Investing in vinyl

For a price, local businesses thrive by choosing vinyl.

Global studies and history major Tyler Boesch looks at vinyl records at Treehouse Records in Minneapolis on Monday. Boesch began buying vinyls after his mom gave him a record player last Christmas.

Holly Peterson

Global studies and history major Tyler Boesch looks at vinyl records at Treehouse Records in Minneapolis on Monday. Boesch began buying vinyls after his mom gave him a record player last Christmas.

Mary Reller

The national resurgence of vinyl records have led to skyrocketing sales in recent years, and the trend shows no signs of dying out.

With that, the pressure is on for manufacturers and record labels to keep up with the consumers’ demand.

Record sales increased by 52 percent in 2014, according to a Nielsen music report.

“There’s constrained supply on the manufacturing side for vinyl, so more people want it than can get it [manufactured],” said Andrew Volna, a University of Minnesota history graduate and owner of boutique production house Noiseland Industries.

Noiseland has been operating on a national level for the last 20 years, and its focus has turned from CDs to vinyl records in the past five years, Volna said.

Years ago, French manufacturing plant MPO International had no knowledge of the vinyl resurgence in the United States, and the plant was on the verge of closing its vinyl production. But since Volna initiated a partnership with MPO, vinyl has become a mainstay in the company’s business, he said. Last year it pressed approximately one million records.

Still, the slow production of vinyl records is an unresolved issue.

In a day, one press may produce just 2,000 records compared to 50,000 compact discs, Volna said. The manually assembled product requires more time.

“The people who make them are craftspeople.

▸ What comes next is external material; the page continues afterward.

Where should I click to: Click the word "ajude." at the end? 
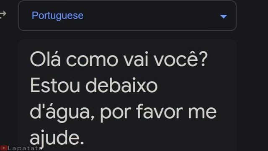point(57,138)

It’s like building Coach handbags by hand, one at a time,” Volna said.

The slow production time has gotten even slower with the heightened demand of records, especially around peak release times, said Drew Christopherson, co-founder of local record label Totally Gross National Product.

“It’s been a challenge to balance the lengthy production time for vinyl and the immediacy of digital,” Christopherson said.

The label limits the majority of its production to vinyl and digital downloads only, Christopherson said.

“Generally, people see the digital presentation as a way to help fund and promote the physical record,” Christopherson said. “Including downloads with vinyl has surely helped push vinyl into the resurgence it is seeing today. … There are many artists that aren’t that concerned about holding their record in their hands, and there are artists who are motivated by that alone,” he said.

Sales at Minneapolis’ Treehouse Records are at least 95 percent vinyl, the store’s manager Dan Cote said.

“I think enough time has gone by where we can say that it’s not just a fad. People want to have that real experience of dropping the needle and also getting a sound that you cannot replicate with compressed digital files,” Cote said.

Although Treehouse is optimistic about record sales, the price of vinyl could be a concern in the future.

“More and more stuff keeps coming out, and it keeps getting more and more expensive. There could be a point where over-saturation and pricing just kind of kills it off,” Cote said. “I don’t think that’s going to happen any point in the near future, but I could see the bubble bursting at some point.”

Extreme Noise, a volunteer-run record store consisting mainly of punk and metal music, has sold almost exclusively vinyl records for the last 20 years.

“As far as punk music goes, vinyl never went out of fashion at all,” Kai Bosworth, a volunteer at Extreme Noise and University geography graduate student said. “When I was growing up I had to get into vinyl because there were songs I wanted to hear that I couldn’t hear on any other format.”

The vinyl resurgence helped Extreme Noise stay in business after a major decline in CD and vinyl sales in 2007.

“I think part of it is wanting to support artists and musicians; part of it is wanting to have the art and lyrics and all that kind of stuff,” Bosworth said. “There is also kind of a collector culture around it, too.”

Vinyl listener Travis Turner, who spends about $80 a week on records, said he got into vinyl as a college radio DJ at Macalester College. For him, it was about the scratchy sound, the act of searching for a record and the album artwork.

“I have a record that I’m going to put up on the wall that is pretty much not for the music at all. It’s got a sweet dragon picture on it,” Turner said. “It’s from this Australian bar band from the ‘70s — they’re OK, but the record cover is just so kick-ass.”

Psychology and communications senior Jamie White said she has been listening to vinyl for the last three years. To keep from breaking a college student budget, she said the trick is to be selective.

“You have to solidify which artists you really like a lot,” White said.